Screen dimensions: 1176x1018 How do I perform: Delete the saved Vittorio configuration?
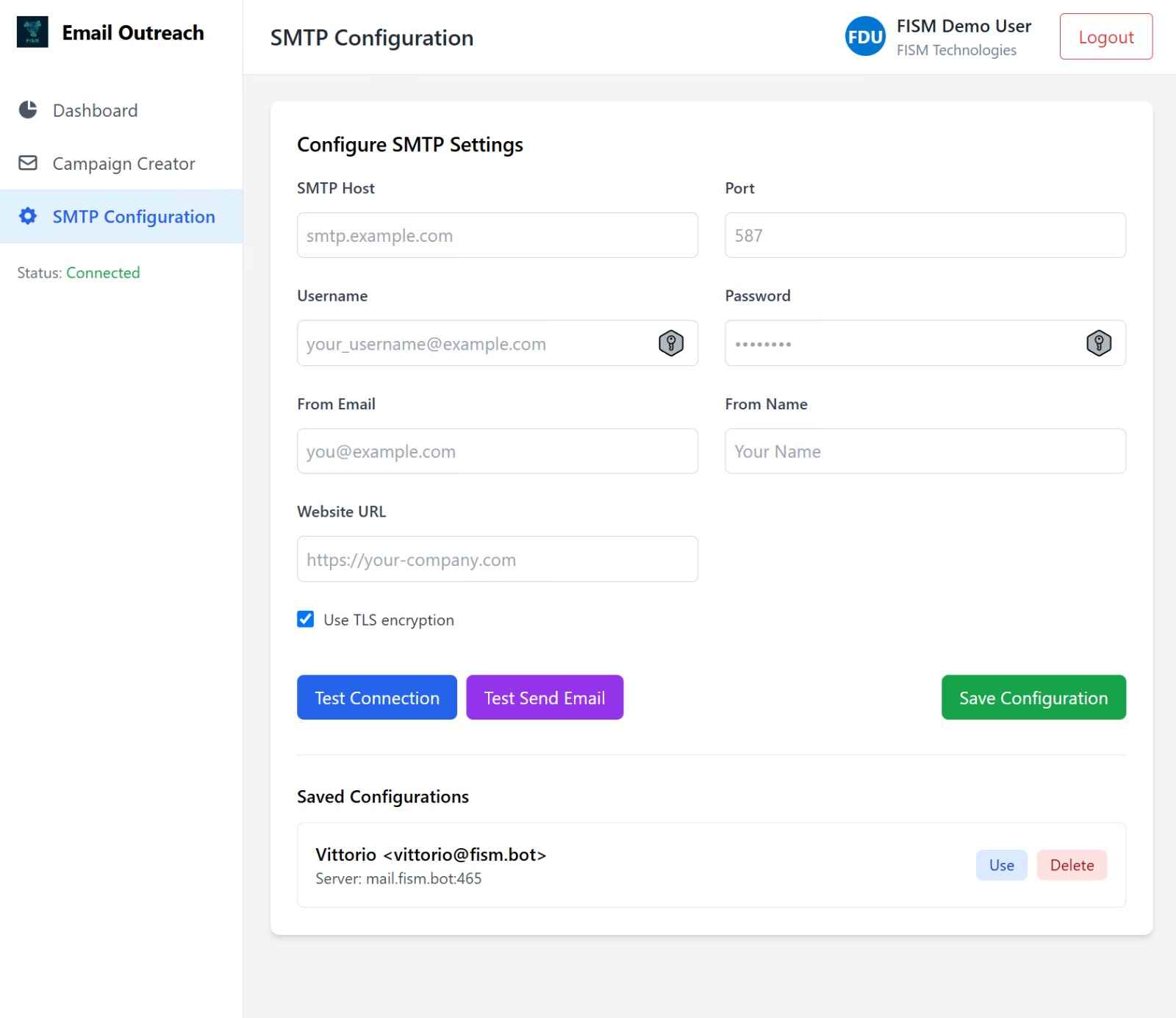(x=1072, y=865)
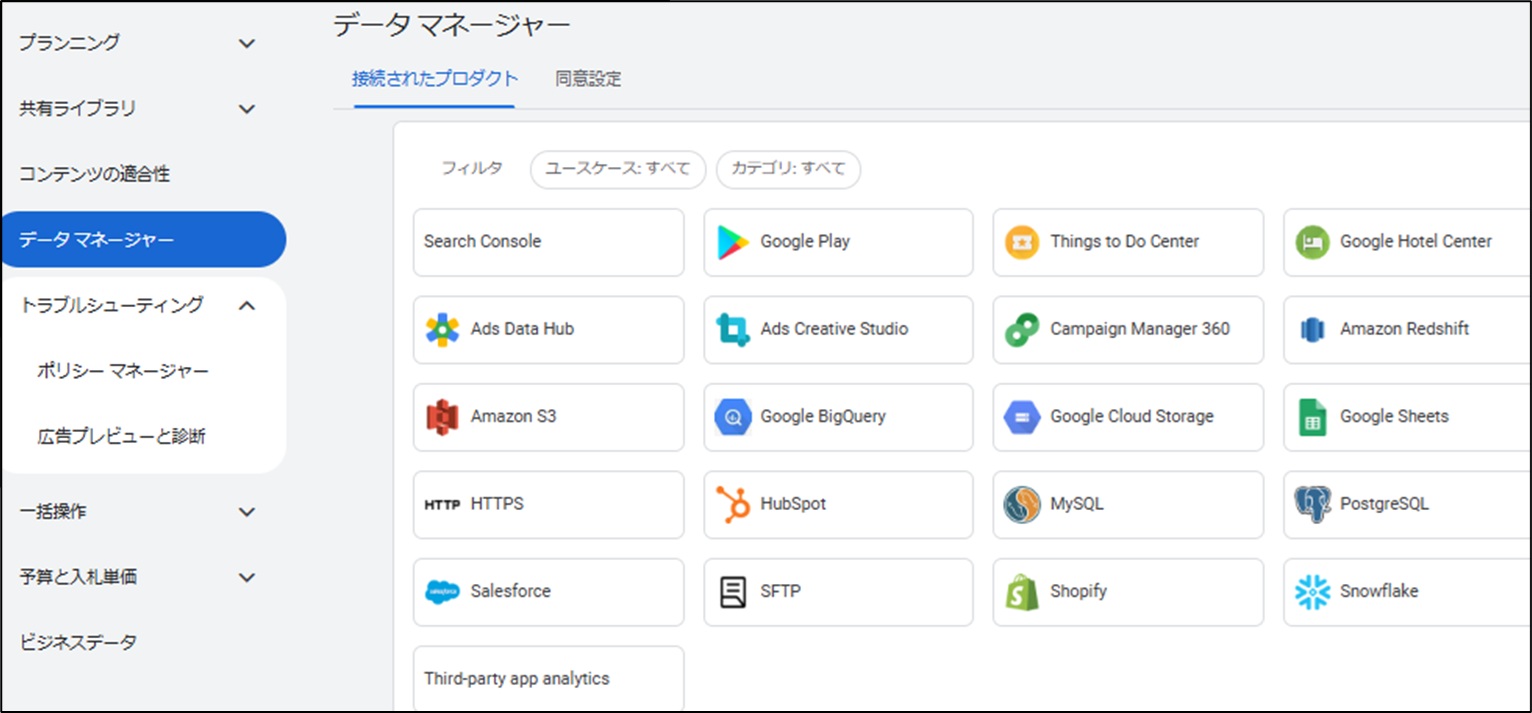This screenshot has width=1532, height=713.
Task: Open the ユースケース: すべて filter dropdown
Action: (x=617, y=169)
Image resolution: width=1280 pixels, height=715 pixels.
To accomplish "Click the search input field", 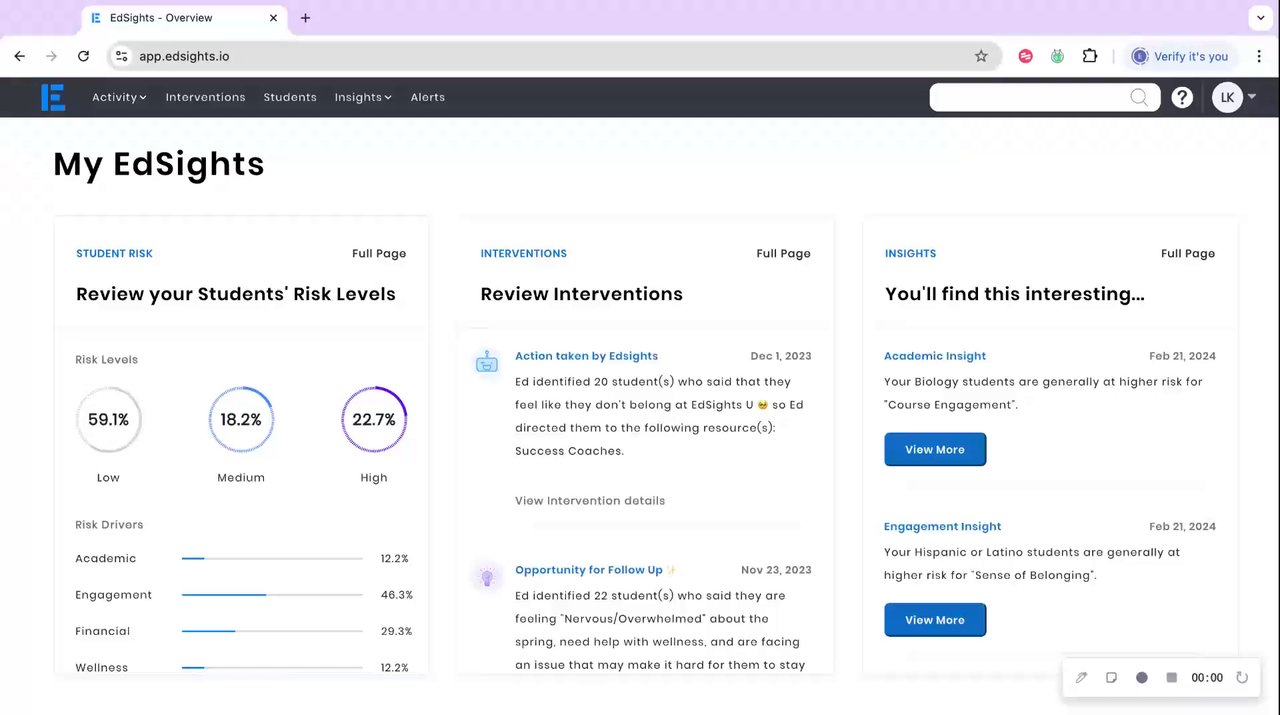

::::

▸ **Task item**
Reproduce every entry word for word, but omit the pictures.

▸ **Result below**
Screen dimensions: 1176x1018 How do I perform: Delete the saved Vittorio configuration?
(x=1072, y=865)
This screenshot has width=1532, height=713.
Task: Open the ユースケース: すべて filter dropdown
Action: (x=617, y=169)
Image resolution: width=1280 pixels, height=715 pixels.
To accomplish "Click the search input field", 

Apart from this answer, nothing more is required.